VORLIEGENDER TEXT:
════════════════════
In NRW gibt es mittlerweile viele rötliche Flecken im DIVI-Intensivregister. Das Datentool der deutschen Intensivmediziner zeigt, wo Intensivbetten knapp werden.
In NRW stehen am Sonntag noch knapp 12 Prozent der Betten zur Verfügung. Sobald der Anteil unter 10 Prozent fällt, herrscht Notversorgung.
Lage ist nicht überall angespannt
Allerdings ist die Lage nicht überall in NRW angespannt. Die Kreise Coesfeld und Olpe werden beispielsweise grün dargestellt. Hier sind laut Intensivregister noch rund ein Viertel der Betten frei. In den Kreisen Borken, Wesel, Mettmann oder Steinfurt ist es jeweils noch ein Fünftel.
Im Klinikum Gütersloh waren am Nachmittag vier Intensivbetten frei. Das sei noch im Rahmen, hieß es von Seiten der Klinik. Das Personal ist allerdings darauf vorbereitet, dass sich die Situation minütlich ändern kann. Die Verlegung von Corona-Infizierten - etwa in den Kreis Paderborn - sei nichts Ungewöhnliches. Dort stehen noch viele freie Intensivbetten zur Verfügung.
Sind Krankentransporte die Lösung?
Das Klinikum Gütersloh ist nicht das einzige Krankenhaus, das Patienten mittels Krankentransport in weniger belastete Regionen bringt. Aus Köln wurden am Wochenende drei Patienten, die nicht mehr schwer erkrankt sind, verlegt.
Einer wird nun in Bochum versorgt. "Bei uns ist die Situation auch ernst, aber wir hatten noch die Kapazitäten, um den Patienten zu übernehmen", sagt Christoph Hanefeld von der dortigen Uniklinik.
Das liege auch daran, dass man mit mehreren Kliniken im Verbund arbeite. Andere Städte und Kreise haben sich ebenfalls zusammengeschlossen: In Solingen kooperiert man beispielsweise in Notsituationen mit 45 Kliniken, die im Umkreis von 24 Kilometern liegen.
Auch Verlegungen innerhalb Deutschlands werden mittlerweile praktiziert: Am 16. April wurden erstmals fünf Patienten aus Thüringen mit dem Hubschrauber in Spezialkliniken nach Hamburg, Bad Kissingen, Wolfsburg und Osnabrück ausgeflogen.
Der deutsche Nachbar Belgien hofft, dass dieses Vorgehen eine Lösung für die eigene, angespannte Lage ist: Das Land hat die Bundesrepublik um Aufnahme von Corona-Patienten gebeten. Denn die belgischen Intensivstationen sind voll.
════════════════════
GELESENES ANWENDEN:
A. Beantworten Sie anhand des Textes über Intensivbetten in NRW die folgenden Fragen:
(i) Unterhalb welches Anteils freier Betten herrscht Notversorgung?
(ii) Wie viele Intensivbetten waren im Klinikum Gütersloh am Nachmittag frei?
(iii) Mit wie vielen Kliniken kooperiert man in Solingen in Notsituationen?
B. Formulieren Sie den Text über Intensivbetten in NRW von "In NRW stehen" bis einschließlich "Krankentransporte die Lösung?" neu, indem Sie "Intensivbetten" durch "Intensivplätze" ersetzen.

AUSGANGSDATEN:
════════════════════
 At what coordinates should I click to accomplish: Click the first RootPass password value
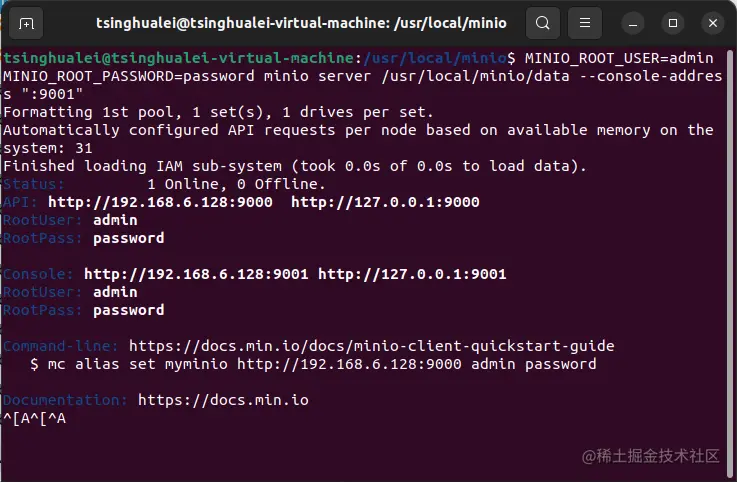129,238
════════════════════
ERWARTETE ANTWORTEN:
A.
(i) Unter 10 Prozent.
(ii) Vier.
(iii) Mit 45 Kliniken im Umkreis von 24 Kilometern.

B.
In NRW stehen am Sonntag noch knapp 12 Prozent der Betten zur Verfügung. Sobald der Anteil unter 10 Prozent fällt, herrscht Notversorgung.
Lage ist nicht überall angespannt
Allerdings ist die Lage nicht überall in NRW angespannt. Die Kreise Coesfeld und Olpe werden beispielsweise grün dargestellt. Hier sind laut Intensivregister noch rund ein Viertel der Betten frei. In den Kreisen Borken, Wesel, Mettmann oder Steinfurt ist es jeweils noch ein Fünftel.
Im Klinikum Gütersloh waren am Nachmittag vier Intensivplätze frei. Das sei noch im Rahmen, hieß es von Seiten der Klinik. Das Personal ist allerdings darauf vorbereitet, dass sich die Situation minütlich ändern kann. Die Verlegung von Corona-Infizierten - etwa in den Kreis Paderborn - sei nichts Ungewöhnliches. Dort stehen noch viele freie Intensivplätze zur Verfügung.
Sind Krankentransporte die Lösung?